Freeing Up Resources
Another change to Idaho’s mining law allows companies to reclaim money in steps as they complete their reclamation requirements, Birnbaum says. If the Idaho Land Board determines a company has completed a portion of the requirements properly, it will reduce the financial assurance required by the amount completed.
“This change would allow companies to receive portions of their financial assurance back as they make progress, rather than having to wait until the very end to obtain their complete bond back,” Birnbaum said.
The new law increases bond requirements for larger mines and mine facilities using cyanide in their operations. The previous caps of $15,000 per acre and $5 million per facility will apply only to mines affecting fewer than five acres. Larger mines will now have to provide financial assurance in an amount “based on the estimated reasonable costs of completing remediation.”

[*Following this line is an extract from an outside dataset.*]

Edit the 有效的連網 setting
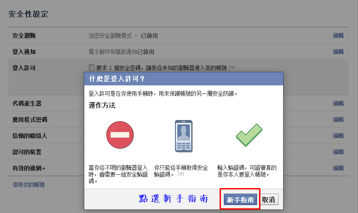The height and width of the screenshot is (213, 358). [x=338, y=168]
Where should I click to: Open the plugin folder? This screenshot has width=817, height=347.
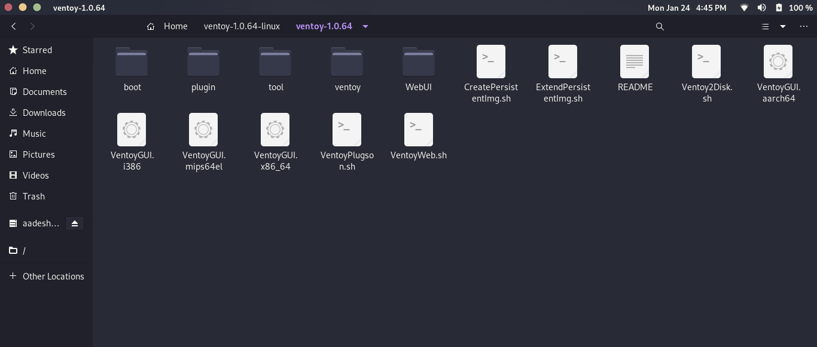[x=203, y=62]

In addition, the mining law revisions apply to underground mines the same responsibility for reclamation for their impact on the surface as applies to surface mines. These provisions will not require underground mines to fill, reclaim, or refill underground shafts, tunnels, or other underground facilities.
Averting Federal Intrusion
Although many of the changes Idaho is making to its mining laws reflect mining practices that are already the norm in the industry, the changes also offer important legal protections, says Benjamin Davenport, executive vice president of the Idaho Mining Association.
“Many of the changes reflect industry and regulatory practices that have evolved with modern-day mining but had not been reflected in statute,” Davenport said. “The larger issue, though, is continuing threats from federal litigation, federal regulators, and groups opposed to mining who might have used Idaho’s outdated legal structure as a wedge to force unwanted changes on the Idaho mining community.
“It is important for our statute to match current standards using best management practices so it is defensible both in perception as well as from legal challenges,” Davenport said. “The statutory changes attempt to address those threats by creating an Idaho standard that works for industry while protecting the taxpayers from potential liabilities.”
Protecting Taxpayers, Miners, Land
The new law protects taxpayers and mining companies alike, says Davenport.
“By moving to an actual cost estimation tool in Idaho, rather than a set dollar amount per acre, we have provided more certainty that taxpayers won’t be left with a liability, matched current industry practices, and matched what relevant federal agencies already require,” Davenport said.
“The 30-year post-closure management plans also reflect industry standards and protect the taxpayer in the event there are long-term management needs after a plan of operations is completed,” Davenport said.
Changes: Obama to Trump
During Barack Obama’s presidency, the federal government began to encroach on states’ mining authority, citing perceived gaps in state regulation, says Davenport.
“In the final month of the Obama administration, the U.S. Environmental Protection Agency (EPA) proposed a new financial assurance rule that would have been detrimental to the mining industry nationwide,” Davenport said. “Under those rules, only large, multinational corporations would have had the financial resources to finance mine construction, operation, and closure.
“Fast-forward one year, and EPA under the Trump administration decided not to proceed with the rule changes, after concluding most states and other federal agencies already adequately addressed financial assurance for mines and could do a better job of regulating industry than EPA,” Davenport said.
Davenport says Idaho’s legislature and regulators identified gaps in in state mining regulations, including the surface impacts of underground mines, long-term post-closure management, and actual cost estimation for reclamation work, virtually forcing them to update their ancient mining laws to protect the industry’s continued viability.
“It was important for Idaho to close these perceived gaps going forward,” Davenport said.
Duggan Flanakin ([email protected]) writes from Austin, Texas.